::: EXTRACTED MATERIAL

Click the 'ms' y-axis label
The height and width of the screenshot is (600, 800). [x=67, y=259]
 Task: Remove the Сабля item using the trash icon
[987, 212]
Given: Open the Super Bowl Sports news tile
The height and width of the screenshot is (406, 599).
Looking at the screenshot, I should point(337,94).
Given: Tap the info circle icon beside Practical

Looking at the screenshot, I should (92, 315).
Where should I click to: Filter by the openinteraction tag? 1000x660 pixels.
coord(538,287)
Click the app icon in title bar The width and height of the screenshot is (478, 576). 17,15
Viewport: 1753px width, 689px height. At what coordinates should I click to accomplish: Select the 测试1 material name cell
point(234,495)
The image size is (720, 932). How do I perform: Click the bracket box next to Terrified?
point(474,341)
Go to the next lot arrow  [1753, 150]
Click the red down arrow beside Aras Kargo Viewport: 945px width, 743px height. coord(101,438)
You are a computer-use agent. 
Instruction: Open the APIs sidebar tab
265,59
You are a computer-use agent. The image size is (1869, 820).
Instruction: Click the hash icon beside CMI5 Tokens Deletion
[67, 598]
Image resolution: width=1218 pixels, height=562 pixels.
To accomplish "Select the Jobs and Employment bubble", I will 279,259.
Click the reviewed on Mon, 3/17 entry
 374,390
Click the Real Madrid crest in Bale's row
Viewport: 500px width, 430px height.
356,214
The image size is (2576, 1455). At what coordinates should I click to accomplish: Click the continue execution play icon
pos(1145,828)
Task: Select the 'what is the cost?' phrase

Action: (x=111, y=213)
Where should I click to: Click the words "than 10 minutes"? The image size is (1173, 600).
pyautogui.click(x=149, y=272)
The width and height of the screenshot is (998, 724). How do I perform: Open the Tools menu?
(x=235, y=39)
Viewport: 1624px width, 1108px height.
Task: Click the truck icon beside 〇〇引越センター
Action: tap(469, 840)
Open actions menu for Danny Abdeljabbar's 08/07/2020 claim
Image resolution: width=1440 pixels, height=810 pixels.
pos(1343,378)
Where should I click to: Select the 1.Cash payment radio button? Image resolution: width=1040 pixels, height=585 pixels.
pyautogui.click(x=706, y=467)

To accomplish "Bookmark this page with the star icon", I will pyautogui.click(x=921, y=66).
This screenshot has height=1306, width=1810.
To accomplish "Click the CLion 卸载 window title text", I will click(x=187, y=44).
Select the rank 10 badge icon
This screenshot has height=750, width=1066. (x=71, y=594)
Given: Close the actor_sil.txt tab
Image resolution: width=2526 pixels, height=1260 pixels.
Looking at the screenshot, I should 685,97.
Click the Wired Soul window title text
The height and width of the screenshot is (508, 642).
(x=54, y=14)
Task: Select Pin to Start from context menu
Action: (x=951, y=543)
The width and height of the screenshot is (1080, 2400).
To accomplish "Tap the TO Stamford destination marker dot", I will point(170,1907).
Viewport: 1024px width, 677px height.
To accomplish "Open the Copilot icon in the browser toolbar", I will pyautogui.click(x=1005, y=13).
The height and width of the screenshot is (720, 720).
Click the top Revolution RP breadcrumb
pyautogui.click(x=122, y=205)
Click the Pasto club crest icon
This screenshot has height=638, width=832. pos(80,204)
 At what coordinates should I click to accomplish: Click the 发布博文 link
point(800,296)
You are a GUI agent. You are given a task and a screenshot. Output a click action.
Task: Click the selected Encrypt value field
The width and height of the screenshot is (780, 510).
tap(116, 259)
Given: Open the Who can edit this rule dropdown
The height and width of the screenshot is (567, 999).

::::::

• _TASK DESCRIPTION_
Rewrite the stretch of the listing from the line containing "The height and width of the screenshot is (720, 720)." through the line containing "point(800,296)", replacing "breadcrumb" with "button" and leaving everything else unchanged. Give only those lines.

• _OUTPUT BELOW_
The height and width of the screenshot is (720, 720).
Click the top Revolution RP button
pyautogui.click(x=122, y=205)
Click the Pasto club crest icon
This screenshot has height=638, width=832. pos(80,204)
 At what coordinates should I click to accomplish: Click the 发布博文 link
point(800,296)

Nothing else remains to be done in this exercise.